What this task involves -
Set down each line from the line holding "Where should I click to: Open" to the last line of the entries below, exactly, with both ends included and without pictures.

[Information given Boundary: Start]

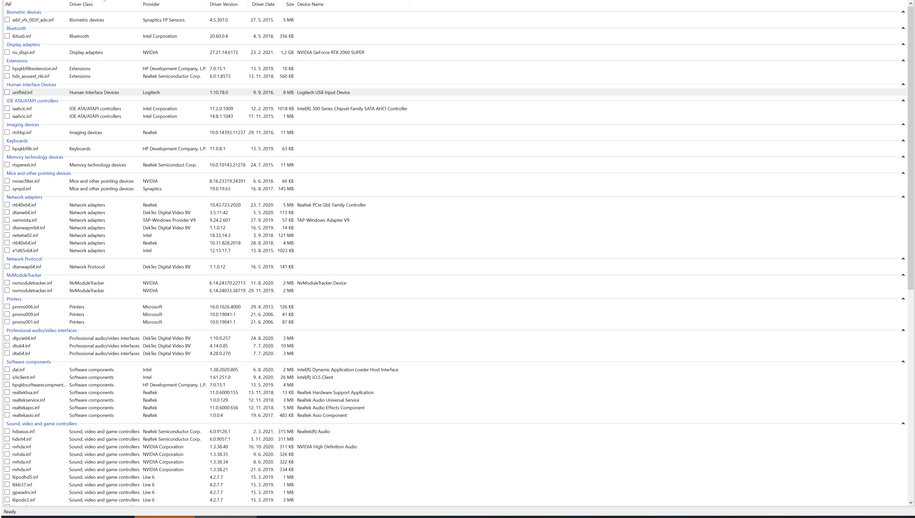The height and width of the screenshot is (518, 915).
Task: Sort drivers by the Driver Class column
Action: [81, 4]
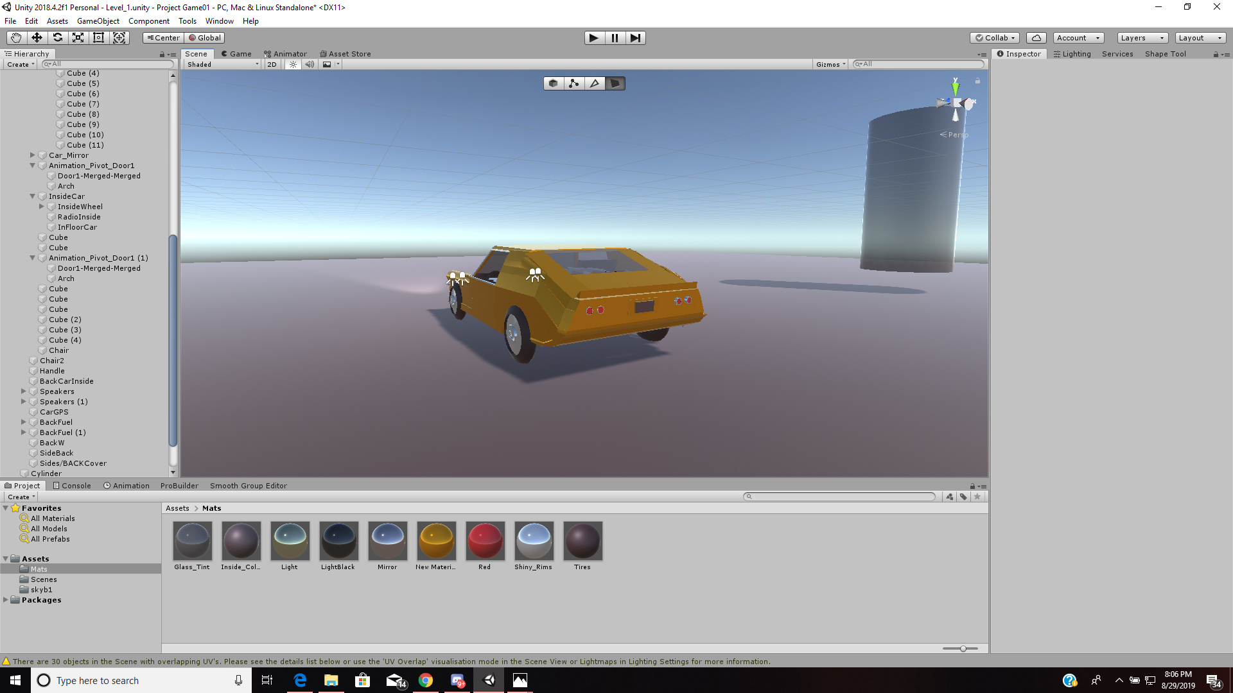The height and width of the screenshot is (693, 1233).
Task: Select the Rotate tool
Action: (57, 38)
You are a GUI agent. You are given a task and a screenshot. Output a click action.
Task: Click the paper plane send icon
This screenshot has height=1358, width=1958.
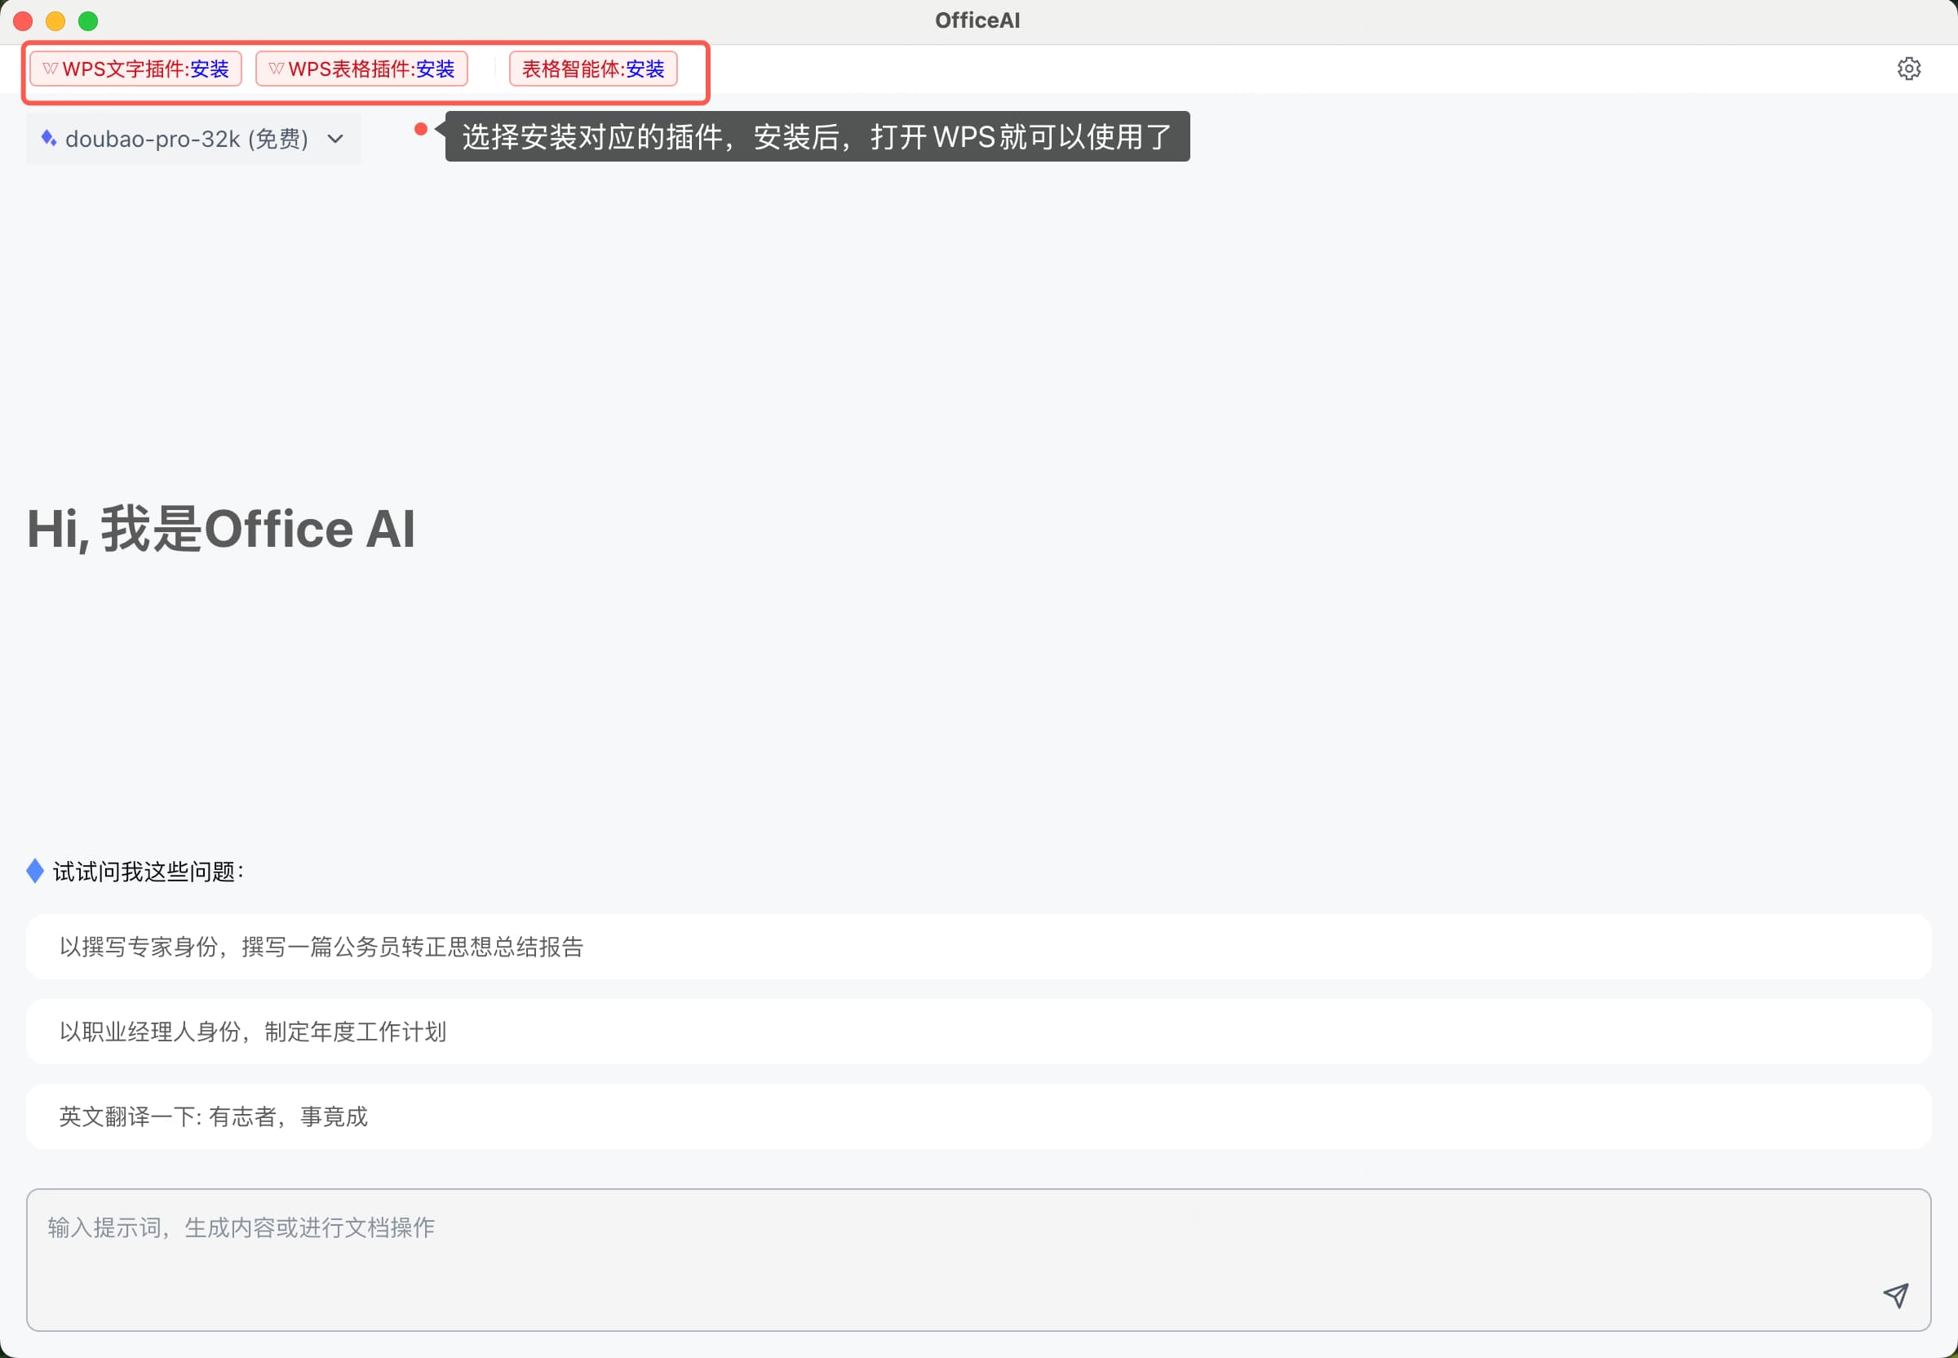pos(1895,1295)
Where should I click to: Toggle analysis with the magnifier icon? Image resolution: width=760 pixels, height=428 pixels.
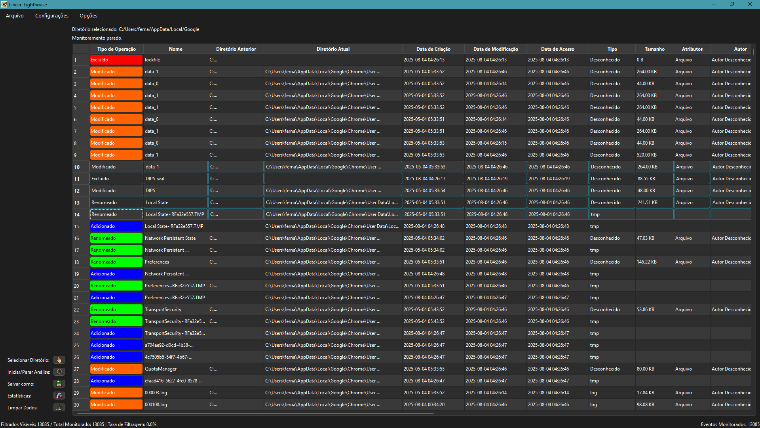[59, 372]
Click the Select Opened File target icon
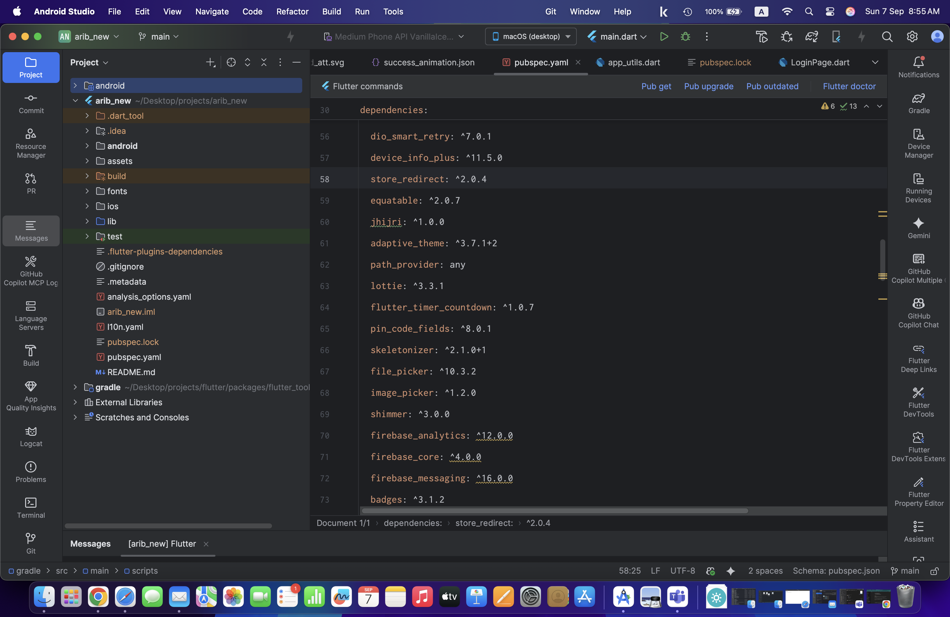The image size is (950, 617). click(x=231, y=62)

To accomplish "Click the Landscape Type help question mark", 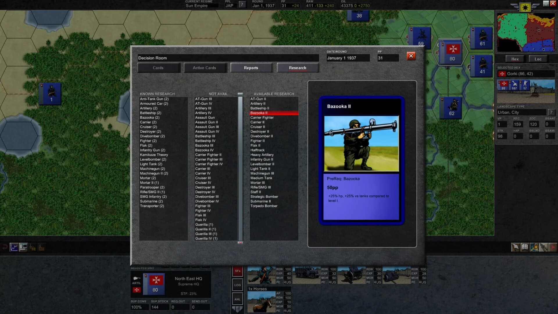I will [551, 112].
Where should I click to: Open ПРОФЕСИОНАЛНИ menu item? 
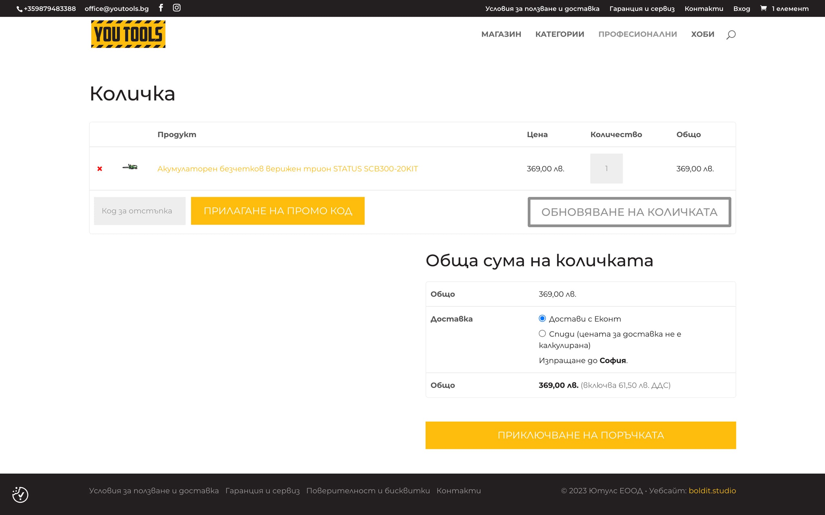click(x=637, y=34)
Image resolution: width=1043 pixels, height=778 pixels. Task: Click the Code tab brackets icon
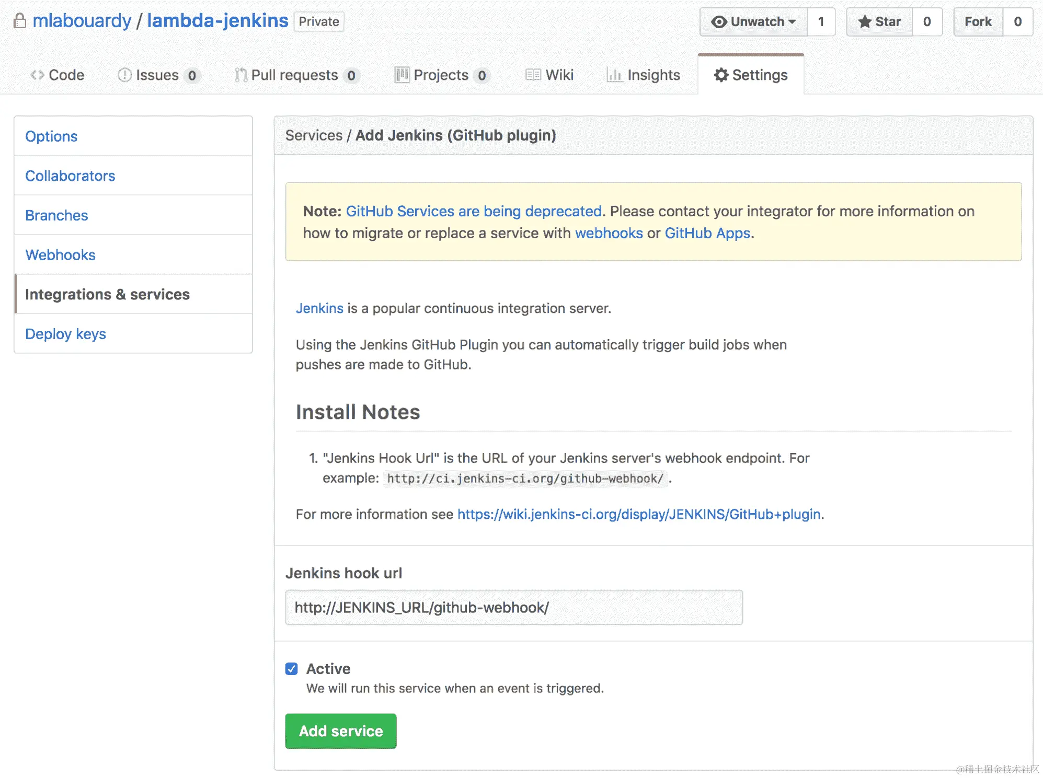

[Information given Boundary: End]

Solution to this task -
Where should I click to: Open ПРОФЕСИОНАЛНИ menu item? 
click(x=637, y=34)
Image resolution: width=1043 pixels, height=778 pixels. Task: Click the Code tab brackets icon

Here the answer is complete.